Election time. Yes, we can. Promises. Status quo to death: big change on the way. Cried in front of the cameras. "Kill the rich, help the poor." Helped the rich, kept the poor. Power outages corrupt. All Isms cause diarrhea. The system's constipated. The sheeple are ignorant if not downright stupid. Fists in the air: short, choppy lies. Good people gone clumsy. Government will not solve society's problems. Let it be, has been. Yes it will; we did, we do. Country boy, the one we all wanted to have a beer with sang: "It ain't what you eat, it's the way how you chew it."

Anton, Luna, Bucky, Wolfgang and Irene were in Whole Foods slurping down green tea and passion fruit spritzers. Irene spilled some on her Prada purse and there were no napkins left on the table. Bucky leaned over, wiped it off with his tie-dyed t-shirt, spilled his double soy latte mochaccino and dropped his Gucci wallet on the tile floor. Pick it up before I do, Anton said. A stranger walked by and quoted Oscar Wilde's essay "The Soul of Man Under Socialism." OK, said Luna, I like the parts where he talks about the leisure class of artists and thinkers who are free from coerced labor, free to fully realize their true nature. Jobless and privileged? Ah, genius, Wolfgang agreed.

Touted the party line. Talked values. Good citizen. Things crushed, broken into sides. Became a stooge to the system. Bucked the party line. Got angry and told yourself and others that you're not a goddamn stooge to the system. Everybody: I'm right, you're wrong. Hit the streets for revolt. Window-shopped, stopped into the Revolution Café for a 2 for 1 special on the plate du jour: "Peace de Resistance." Chicken gizzard bouillabaisse with a side of mashed bananas. Played the battle march. Strummed the folk song. Frittered and wasted the hours in an offhand way. Worked on setting up a new committee to hire an outside agency to make recommendations on what else to do.

All over the AM dial, The Logic Annihilator: a one-track loop tape of stereotypical blabber and vitriol: populist perception as reality. "The thing about old Formica is that no matter how ugly, chipped and broken it is, you can bleach it down, sterilize the surface, and you can eat off of it.

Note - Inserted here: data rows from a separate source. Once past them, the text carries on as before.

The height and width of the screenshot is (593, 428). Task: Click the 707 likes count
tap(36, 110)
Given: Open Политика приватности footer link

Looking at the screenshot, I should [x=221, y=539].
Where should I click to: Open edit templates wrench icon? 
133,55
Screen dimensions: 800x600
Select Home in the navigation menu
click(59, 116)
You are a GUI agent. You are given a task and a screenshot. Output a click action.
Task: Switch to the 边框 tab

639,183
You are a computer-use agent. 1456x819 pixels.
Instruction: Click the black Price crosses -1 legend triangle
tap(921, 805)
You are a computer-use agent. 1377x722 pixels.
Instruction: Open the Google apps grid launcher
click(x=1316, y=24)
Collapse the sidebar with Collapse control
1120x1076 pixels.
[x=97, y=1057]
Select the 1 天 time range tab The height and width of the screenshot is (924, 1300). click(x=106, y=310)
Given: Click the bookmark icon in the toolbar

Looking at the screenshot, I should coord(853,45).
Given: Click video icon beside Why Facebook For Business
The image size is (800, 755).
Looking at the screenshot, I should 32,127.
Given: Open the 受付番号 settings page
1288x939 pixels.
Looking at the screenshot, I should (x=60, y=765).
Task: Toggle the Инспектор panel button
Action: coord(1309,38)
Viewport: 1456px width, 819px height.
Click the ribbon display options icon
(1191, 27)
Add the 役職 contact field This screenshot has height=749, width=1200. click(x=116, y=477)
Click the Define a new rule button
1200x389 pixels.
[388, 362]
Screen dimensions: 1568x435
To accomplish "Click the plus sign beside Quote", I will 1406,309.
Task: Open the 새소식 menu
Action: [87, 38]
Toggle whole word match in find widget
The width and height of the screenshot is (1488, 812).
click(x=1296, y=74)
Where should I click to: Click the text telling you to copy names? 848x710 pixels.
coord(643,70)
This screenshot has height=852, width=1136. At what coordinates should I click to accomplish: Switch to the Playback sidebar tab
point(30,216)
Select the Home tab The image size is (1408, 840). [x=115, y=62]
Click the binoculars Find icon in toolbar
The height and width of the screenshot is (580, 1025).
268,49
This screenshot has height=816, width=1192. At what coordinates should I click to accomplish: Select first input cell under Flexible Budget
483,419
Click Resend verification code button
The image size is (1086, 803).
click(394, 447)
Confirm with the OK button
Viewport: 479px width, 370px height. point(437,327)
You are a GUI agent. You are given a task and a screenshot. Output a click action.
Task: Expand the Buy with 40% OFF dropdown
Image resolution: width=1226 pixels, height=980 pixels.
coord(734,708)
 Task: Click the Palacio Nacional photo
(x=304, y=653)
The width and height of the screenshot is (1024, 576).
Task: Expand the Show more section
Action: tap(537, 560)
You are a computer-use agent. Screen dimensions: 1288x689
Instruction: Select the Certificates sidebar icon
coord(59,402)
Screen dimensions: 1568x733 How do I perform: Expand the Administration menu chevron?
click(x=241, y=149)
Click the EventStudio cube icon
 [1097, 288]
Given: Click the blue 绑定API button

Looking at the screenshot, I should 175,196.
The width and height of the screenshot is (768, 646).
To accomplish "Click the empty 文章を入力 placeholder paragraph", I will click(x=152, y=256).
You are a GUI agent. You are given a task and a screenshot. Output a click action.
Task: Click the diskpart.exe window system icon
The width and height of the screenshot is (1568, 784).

Not so with ideas." Relationship advice and sports analysis: moment-by-moment we made a life. "Calling that play in that situation was equivalent to throwing a drum set down a flight of stairs." Independent cranks sold out to the Man. Changed frequencies. On an FM classic rock station, Bob Dylan sang: "take what you have gathered from coincidence." It's a ruined Eden, so move on. In the cold, dark night, watch out for vomit on the Spanish Steps.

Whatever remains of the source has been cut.